A Justiça italiana marcou para 27 de novembro a nova audiência de custódia da deputada federal Carla Zambelli (PL-SP), que segue detida em uma penitenciária na região metropolitana de Roma. As informações foram divulgadas pelo portal Metrópoles.
O procedimento será conduzido pela Corte de Apelação italiana, responsável por analisar o pedido de extradição encaminhado pelo Ministério da Justiça brasileiro, a pedido do Supremo Tribunal Federal (STF).

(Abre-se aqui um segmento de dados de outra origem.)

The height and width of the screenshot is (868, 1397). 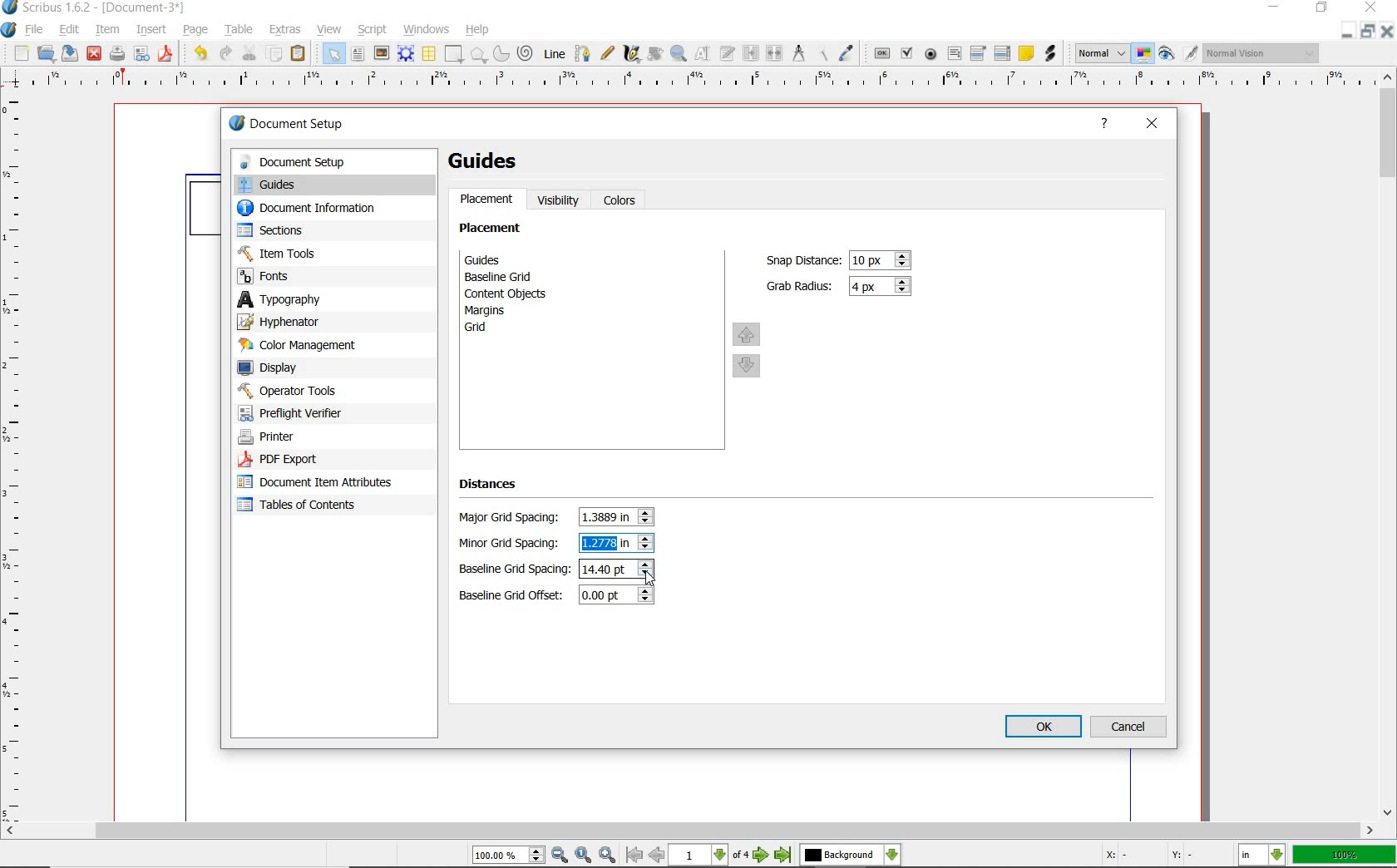 What do you see at coordinates (1153, 124) in the screenshot?
I see `close` at bounding box center [1153, 124].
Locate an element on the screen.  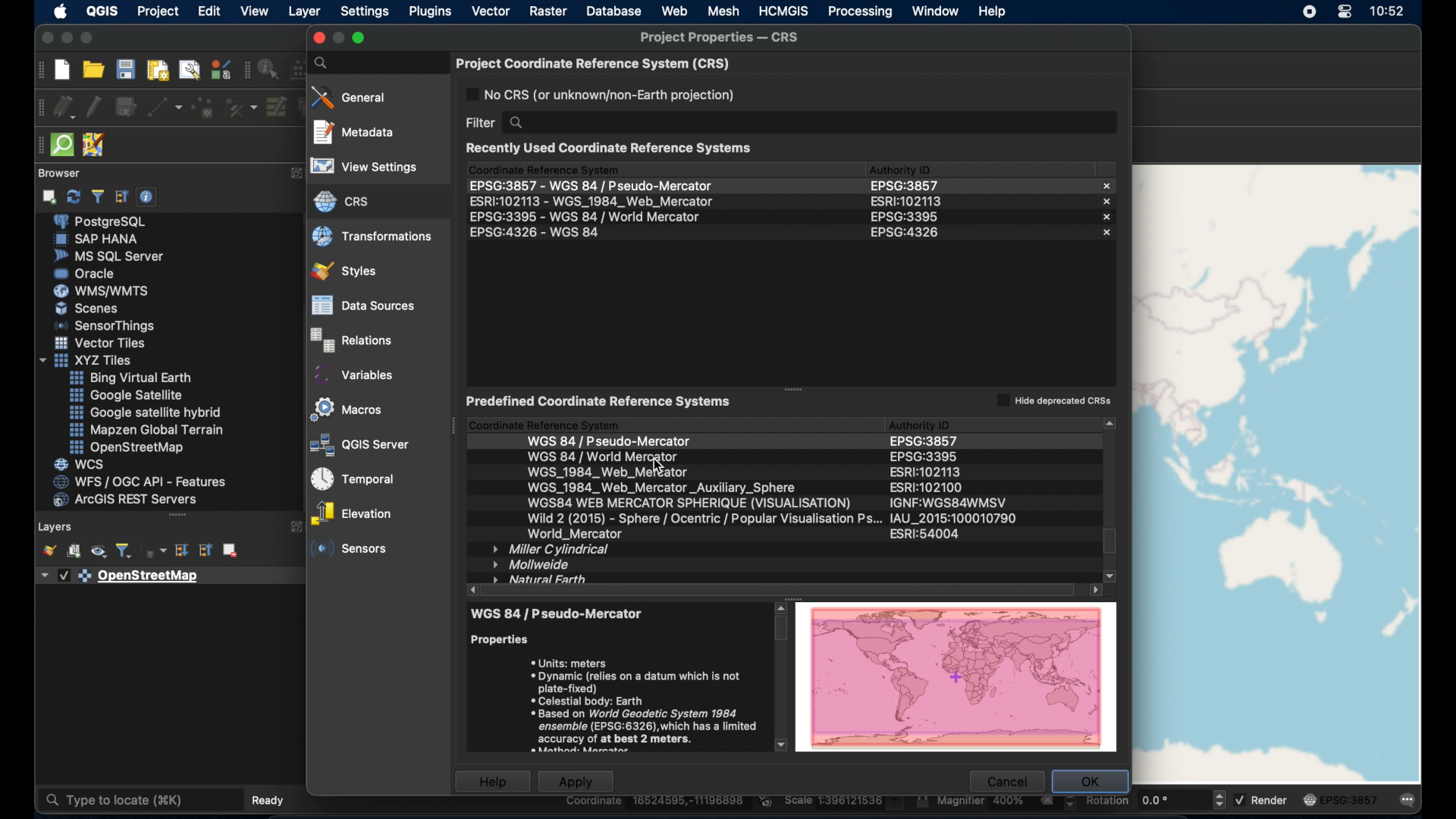
xyzzy tiles is located at coordinates (85, 360).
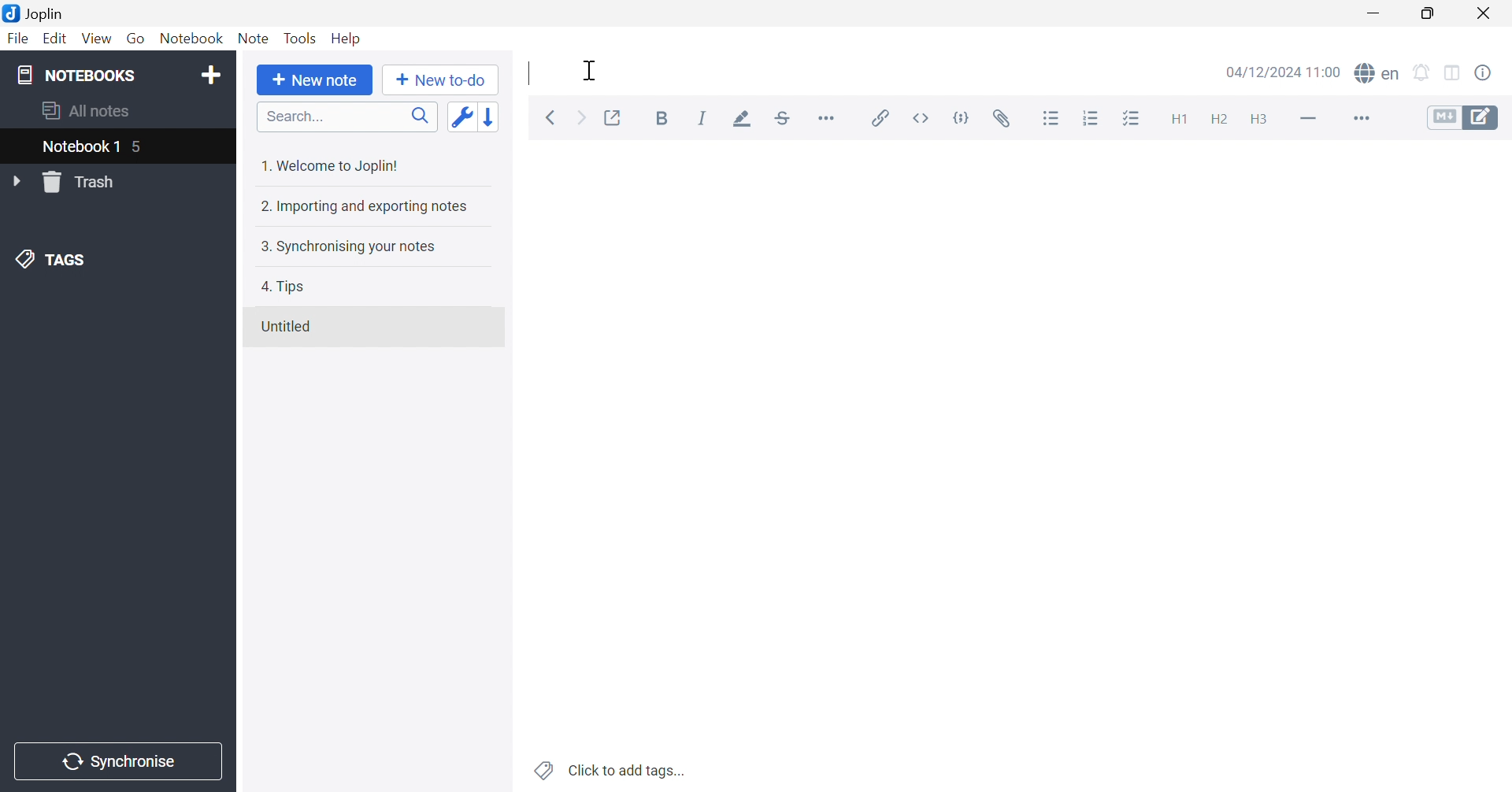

A decisão poderá definir se a deputada retornará ao país para cumprir as penas já impostas pela Justiça brasileira.
Condenações no Brasil
Carla Zambelli foi condenada a 10 anos e 8 meses por invadir o sistema do Conselho Nacional de Justiça (CNJ), além de 5 anos e 3 meses por porte ilegal de arma, no episódio em que perseguiu um eleitor às vésperas do segundo turno das eleições de 2022. Ao todo, as sentenças ultrapassam 16 anos de prisão.
A deputada deixou o Brasil logo após o STF decretar sua prisão preventiva, derivada da sentença proferida em 4 de junho. Em julho, foi localizada e detida na Itália em uma operação conjunta entre autoridades dos dois países, e desde então permanece encarcerada.
Atuação da defesa e posicionamento italiano
Nas redes sociais, o advogado de Zambelli, Fábio Pagnozzi, fez um apelo direcionado à primeira-ministra italiana, Giorgia Meloni, para que não dê sequência ao processo de extradição. Ele afirmou que a líder italiana “não continue corroborando com um juiz sancionado pelo governo Trump pela Lei Magnitsky”, em referência ao ministro Alexandre de Moraes, responsável por decisões do caso no STF.
Apesar da pressão política, o Ministério Público da Itália já se manifestou favoravelmente ao pedido brasileiro em outubro, reforçando a expectativa de que o tribunal avalie com celeridade o futuro da parlamentar.
Cenário permanece incerto até decisão final
Até a realização da audiência, Zambelli seguirá detida em Roma. A decisão da Corte de Apelação poderá encerrar a disputa jurídica internacional ou abrir nova etapa de recursos no sistema italiano, dependendo do entendimento dos magistrados sobre o cumprimento das sentenças no Brasil.
A defesa tenta impedir que a extradição avance, enquanto o governo brasileiro aguarda a decisão para dar continuidade ao processo de execução penal.